RELATED: Making It Rain: A Timeline of Weather Control

The Weather Network provides farmers with data that helps them determine what stage their plants are in, says Knox. It has 88 stations across Georgia, which measure things such as temperature and precipitation, wind speed and direction, soil temperature, moisture, humidity and soil radiation. Some farmers even have a weather station at their orchards. “It gives them a chance to monitor how many chill hours we’ve accumulated over the winter, and there’s also some tools on our website that allow them to look ahead over the next night to see what the likelihood of frost is,” she says.

In the long term, researchers such as Chavez are developing new varieties of peaches that require fewer chill hours. Growers in Florida have found success with such varieties, and the hope is that Georgia will, too. Chavez has a 12-acre research orchard in Griffin, Georgia, and about eight of those are for trialing peaches. He collaborates with a rootstock breeder at the USDA to develop new varieties of peaches.
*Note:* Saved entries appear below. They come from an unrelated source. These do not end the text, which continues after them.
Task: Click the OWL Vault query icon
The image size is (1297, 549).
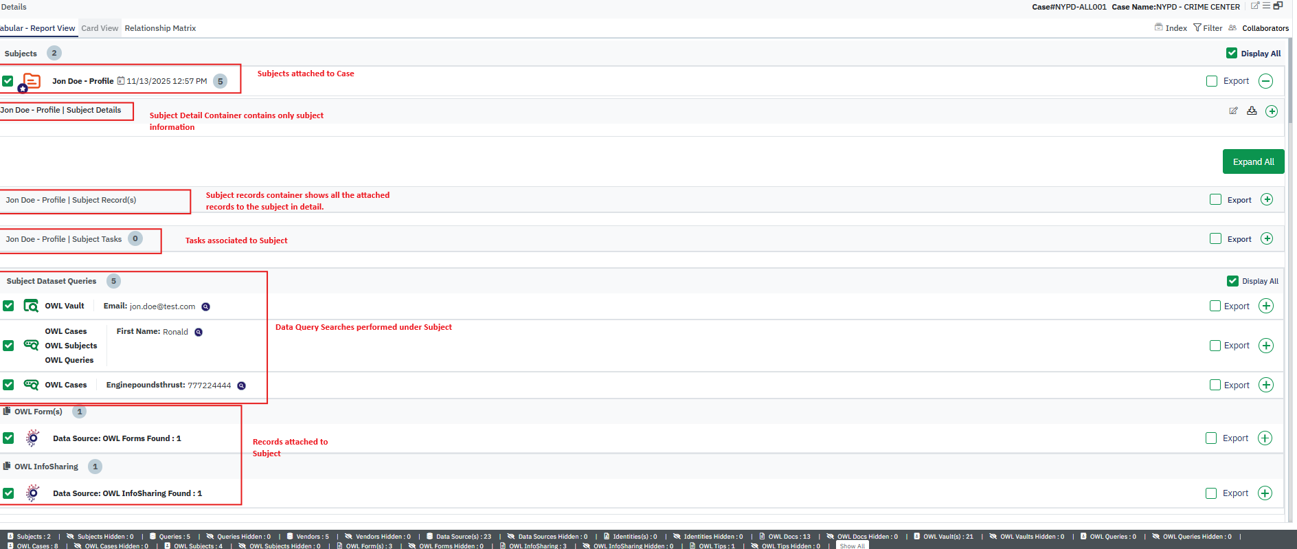Action: [31, 306]
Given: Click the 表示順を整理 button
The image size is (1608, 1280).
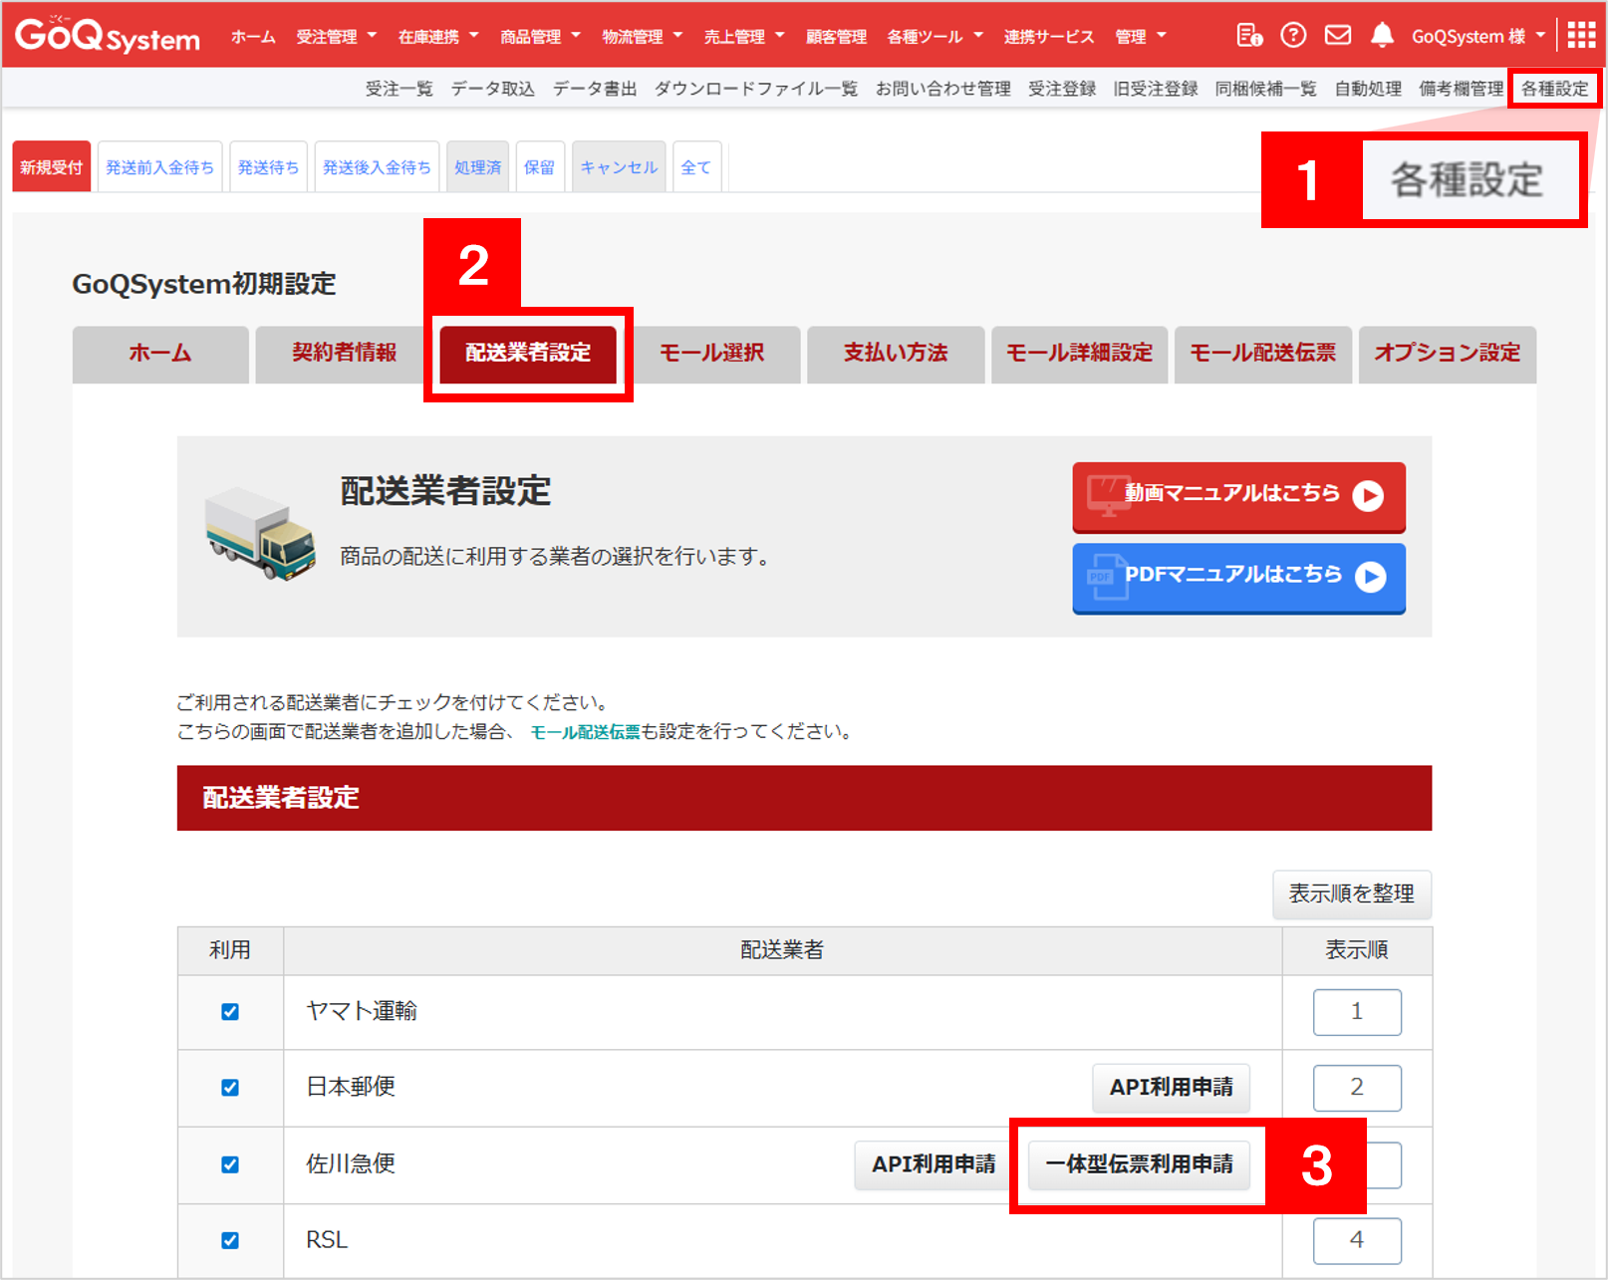Looking at the screenshot, I should (x=1351, y=894).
In South Georgia, there’s a breeding program that tests out varieties that are considered lower-mid chill.

Chavez has also experimented over the past two years with a product called nanocellulose, a plant-derived material that creates a protective layer on the bud when it’s sprayed on the plant. “We’re having some interesting results, which is making us think that there may be potentially some possibility of using it commercially in Georgia and other areas of the United States as well,” says Chavez. “So, that is something that we’re trying to do also, trying to address that situation, where plants bloom earlier, just because winters get warmer.”
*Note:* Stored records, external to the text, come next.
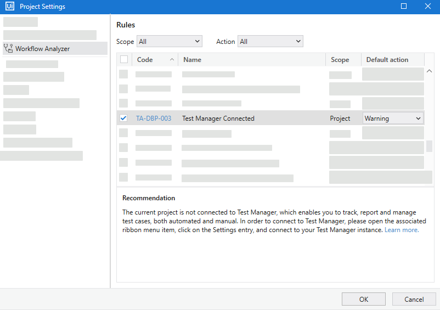Click the sort arrow in Code column
The height and width of the screenshot is (310, 440).
pyautogui.click(x=172, y=59)
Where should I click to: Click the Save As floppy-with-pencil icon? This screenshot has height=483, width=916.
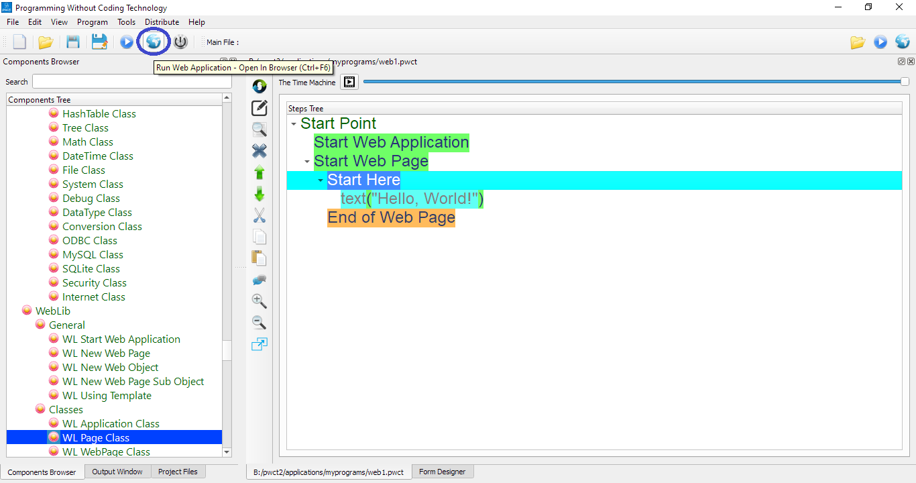click(99, 42)
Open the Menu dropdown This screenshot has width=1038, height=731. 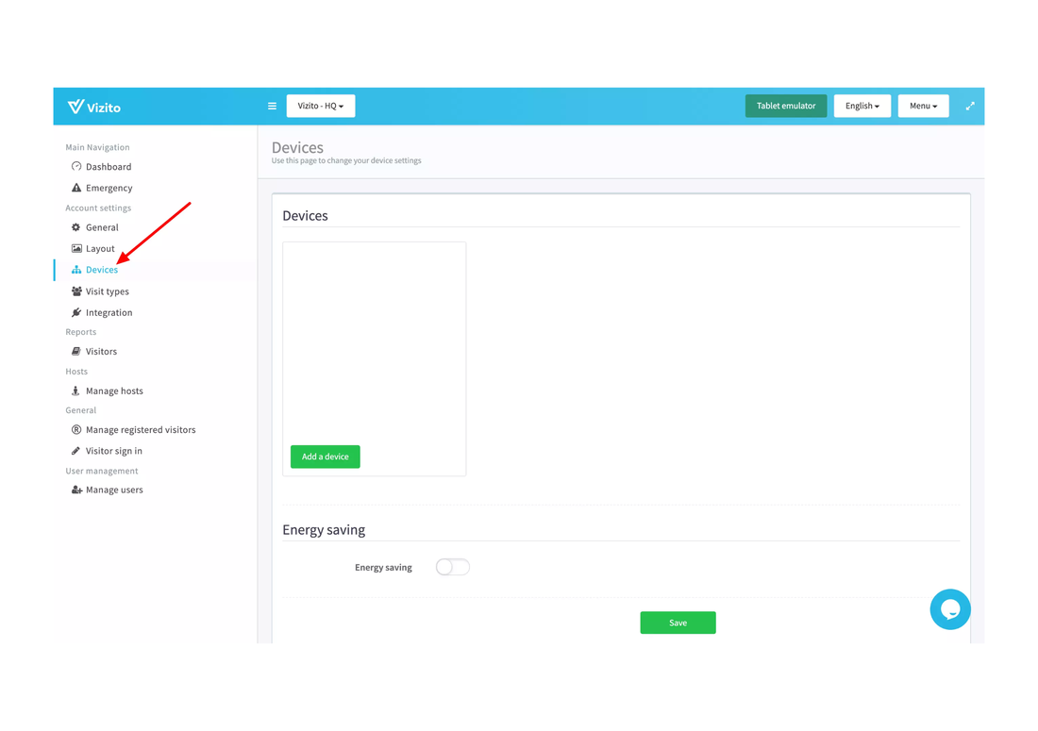point(923,106)
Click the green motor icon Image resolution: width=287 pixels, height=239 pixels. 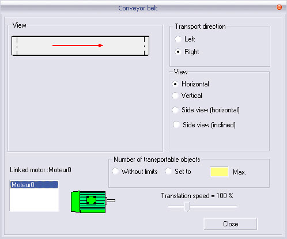click(93, 202)
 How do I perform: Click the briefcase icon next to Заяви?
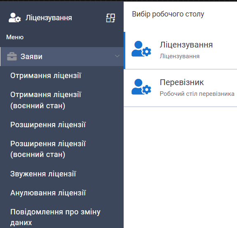12,57
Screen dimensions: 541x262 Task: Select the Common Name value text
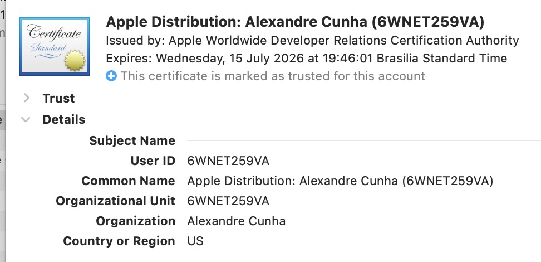point(340,181)
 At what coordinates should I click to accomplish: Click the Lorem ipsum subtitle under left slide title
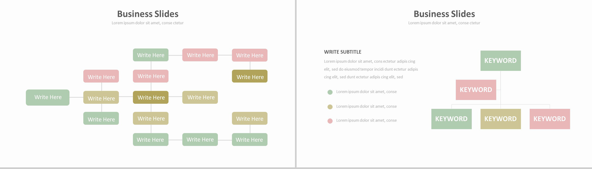(x=148, y=23)

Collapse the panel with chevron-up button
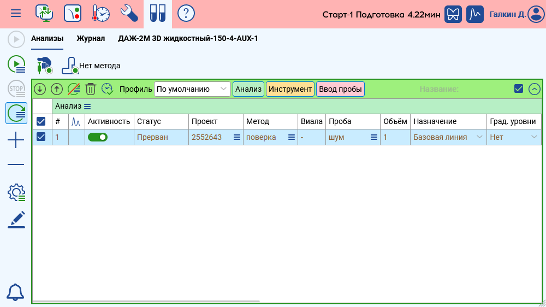point(535,89)
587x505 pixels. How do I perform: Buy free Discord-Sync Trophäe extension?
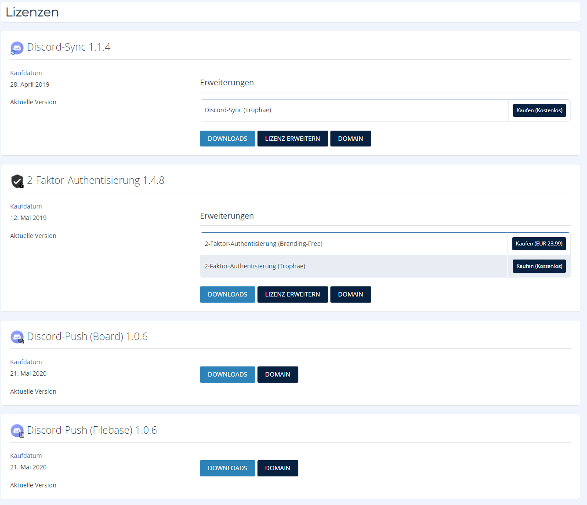click(x=539, y=110)
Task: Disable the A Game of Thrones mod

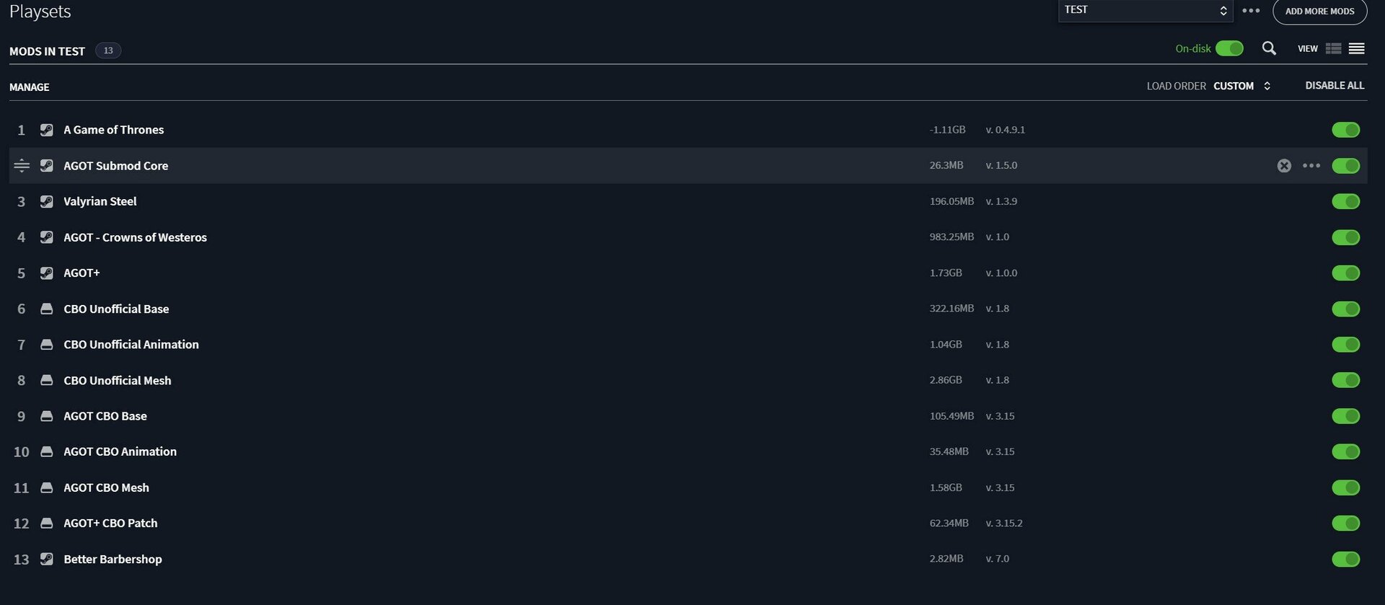Action: 1345,130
Part of adjusting is letting go of the idea that Georgia peaches need to be number one in the country. It’s become impossible for them to compete against California peaches, which are grown in a milder climate and look pink and red, as opposed to Georgia’s traditionally yellow-fleshed peaches. Instead, Pearson is focused on producing peaches that are simply delicious. “It’s not paramount that we have the biggest fruit. What’s paramount is that we eat good. As long as we eat good and our fruit eats well, we’ll be fine,” he says.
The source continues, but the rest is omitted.